Inflation has beguiled Americans this year, frustrating an overall story of economic growth. However, inflation isn’t always a bad thing. In Japan, after decades of stolid deflation, inflation has boosted the country’s outlook.
With the country’s inflation rate running at a scalding hot (for Japan), 3%, wages are growing. Together, that’s enough for economists to say the country may be on track to finally end its deflationary gloom. That’s a turnaround investors can play in an ETF like the WisdomTree Japan Hedged Equity Fund (DXJ ).
What’s behind the inflation story for the country, and what kind of impact is it having on the ground? Japan has spent hundreds of billions in extra government spending following the arrival of COVID-19. Its government introduced direct cash payments to get the country through the lockdown and global post-COVID shocks as well as to induce savings-oriented consumers to spend.
That’s changing the view of a whole generation of younger people. Even 40-year-olds are changing their views thanks to their first experience of inflation. Taken together, the situation looks increasingly positive for investing in Japan. It’s already helped DXJ see returns of 39% year to date.

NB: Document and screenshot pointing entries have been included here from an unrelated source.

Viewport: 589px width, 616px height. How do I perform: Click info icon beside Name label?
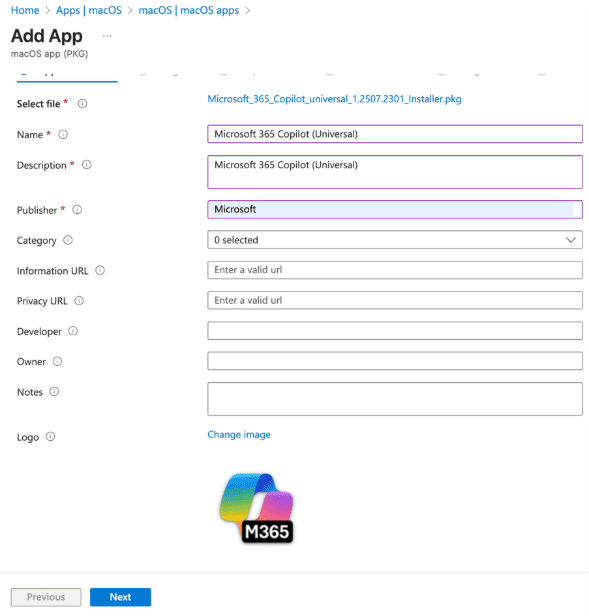click(63, 134)
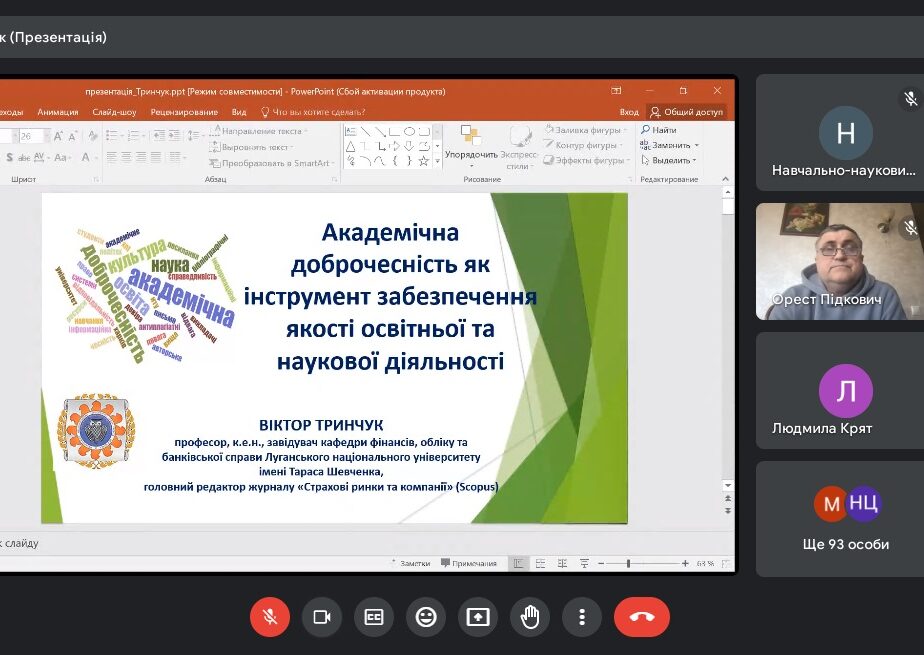Click the Вход sign-in link
This screenshot has height=655, width=924.
pos(628,112)
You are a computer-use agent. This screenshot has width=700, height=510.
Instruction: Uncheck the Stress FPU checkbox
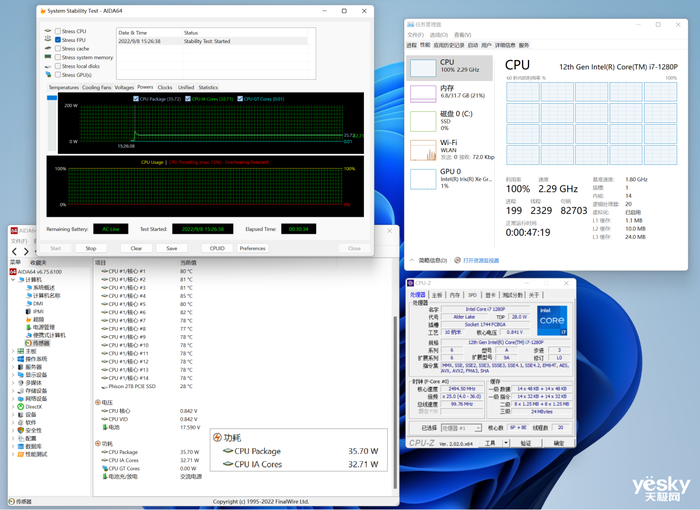click(57, 40)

The Japanese Inflation Story in DXJ
DXJ tracks the WisdomTree Japan Hedged Equity UCITS Index. In doing so, it hedges out currency fluctuations between the U.S. dollar and the yen, offering a “pure play” on Japanese stock performance. The fund’s top holding sectors include finance, consumer durables, and product manufacturing, holding big-name Japanese firms like Toyota and Japan Tobacco.
Charging 48 basis points, DXJ hasn’t only done well YTD. The ETF has also more than doubled the returns of its ETF Database Category average and its FactSet Segment average over the last five years and three years as well. Continued, steady inflation in Japan could boost the case for an ETF like DXJ.